Start of DATA EXTRACT

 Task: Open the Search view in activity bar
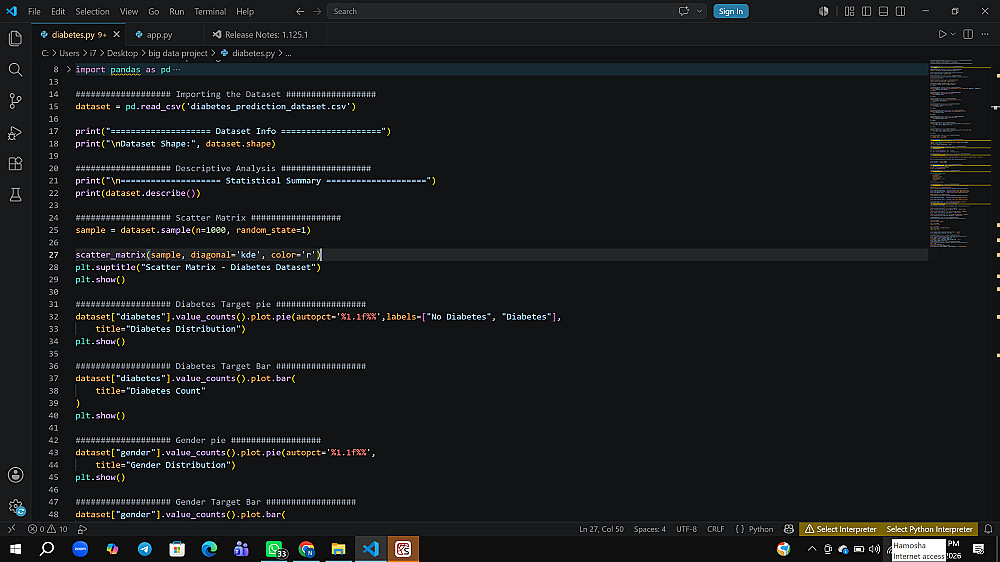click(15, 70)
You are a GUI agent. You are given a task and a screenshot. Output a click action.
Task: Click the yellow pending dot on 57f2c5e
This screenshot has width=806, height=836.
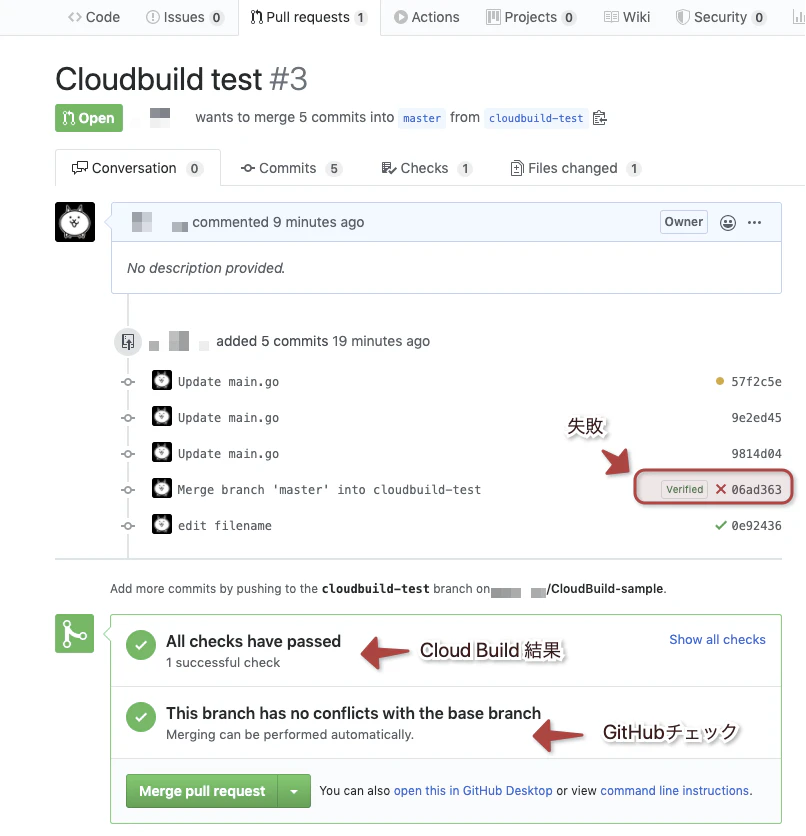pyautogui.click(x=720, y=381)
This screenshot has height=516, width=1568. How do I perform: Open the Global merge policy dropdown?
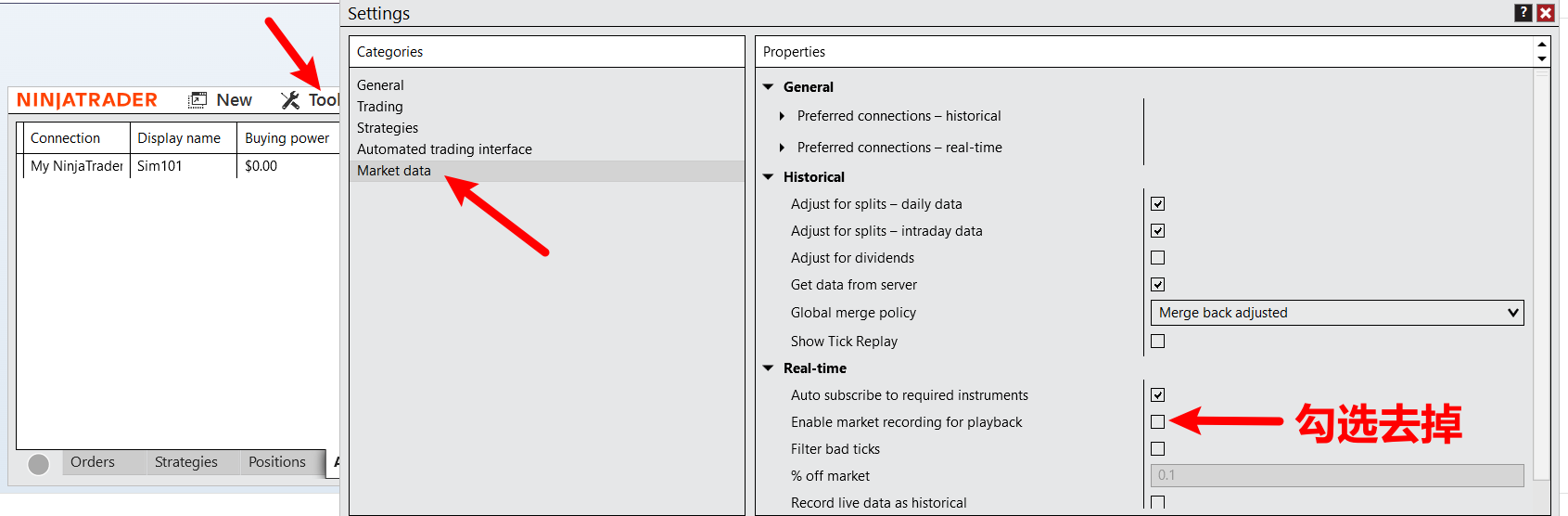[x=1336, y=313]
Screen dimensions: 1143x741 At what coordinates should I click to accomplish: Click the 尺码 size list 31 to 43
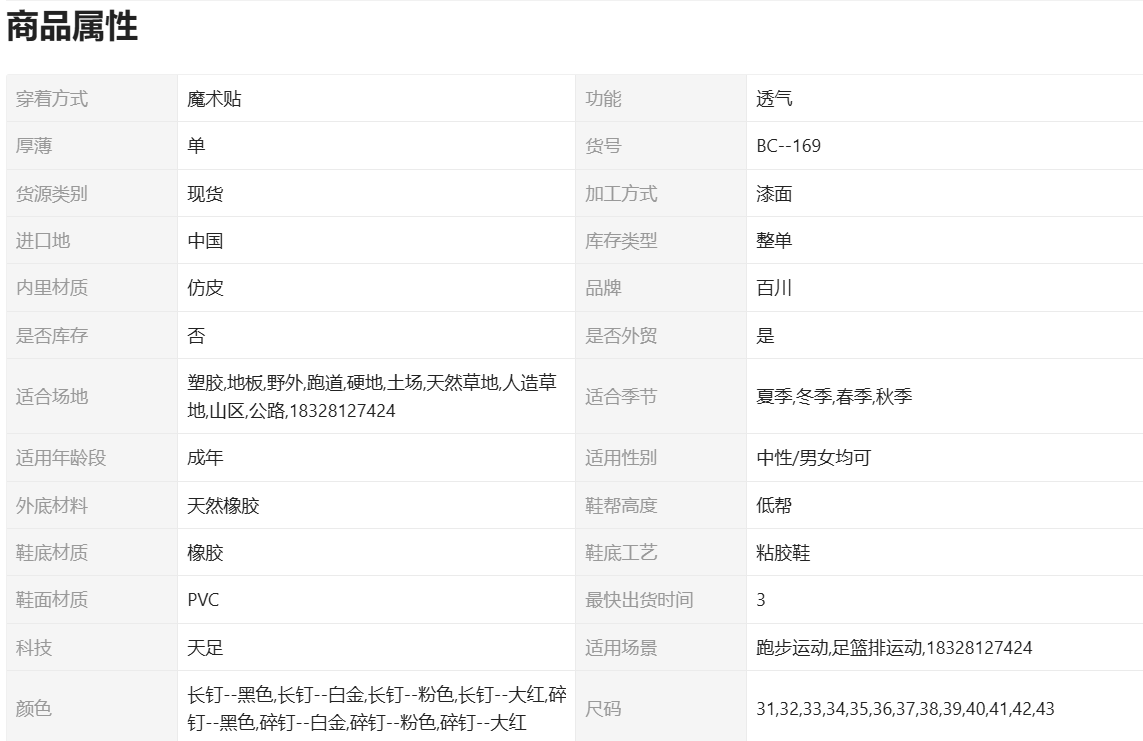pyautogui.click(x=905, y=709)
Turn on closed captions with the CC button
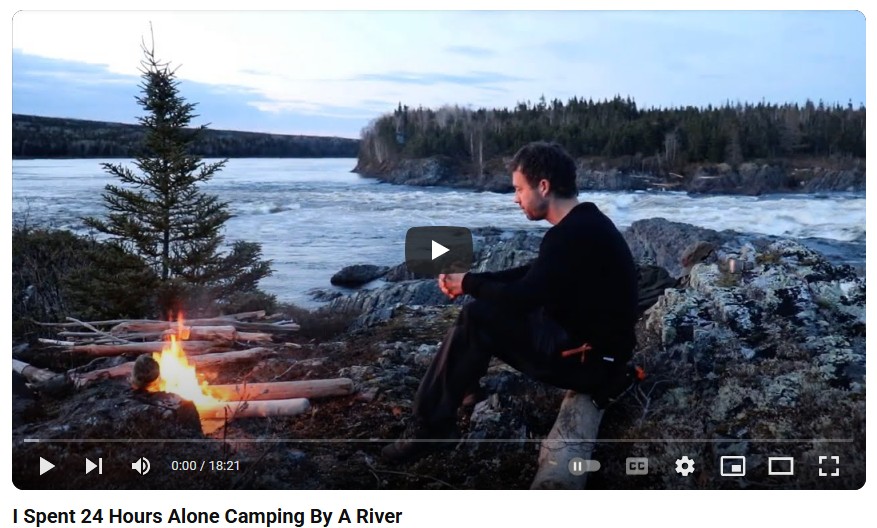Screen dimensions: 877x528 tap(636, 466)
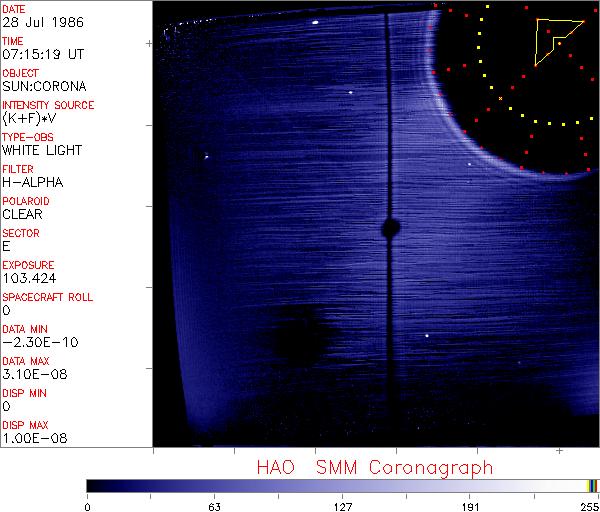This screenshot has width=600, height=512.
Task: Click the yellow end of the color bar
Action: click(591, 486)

End of DATA EXTRACT

**BRIEF:** The expected output is each entry given again word for word, with pictures dropped.

**RESPONSE TO THIS EXERCISE:**
 Task: Open the Search view in activity bar
click(15, 70)
You are a GUI agent. You are given a task and a screenshot. Output a click action.
Task: Click the yellow pending dot on 57f2c5e
This screenshot has width=806, height=836.
pyautogui.click(x=720, y=381)
This screenshot has height=516, width=1568. How do I perform: Open the Global merge policy dropdown?
[x=1336, y=313]
Screen dimensions: 1143x741 At what coordinates should I click to accomplish: Click the 尺码 size list 31 to 43
pyautogui.click(x=905, y=709)
Turn on closed captions with the CC button
Screen dimensions: 877x528 tap(636, 466)
This screenshot has width=600, height=512.
Task: Click the yellow end of the color bar
Action: click(591, 486)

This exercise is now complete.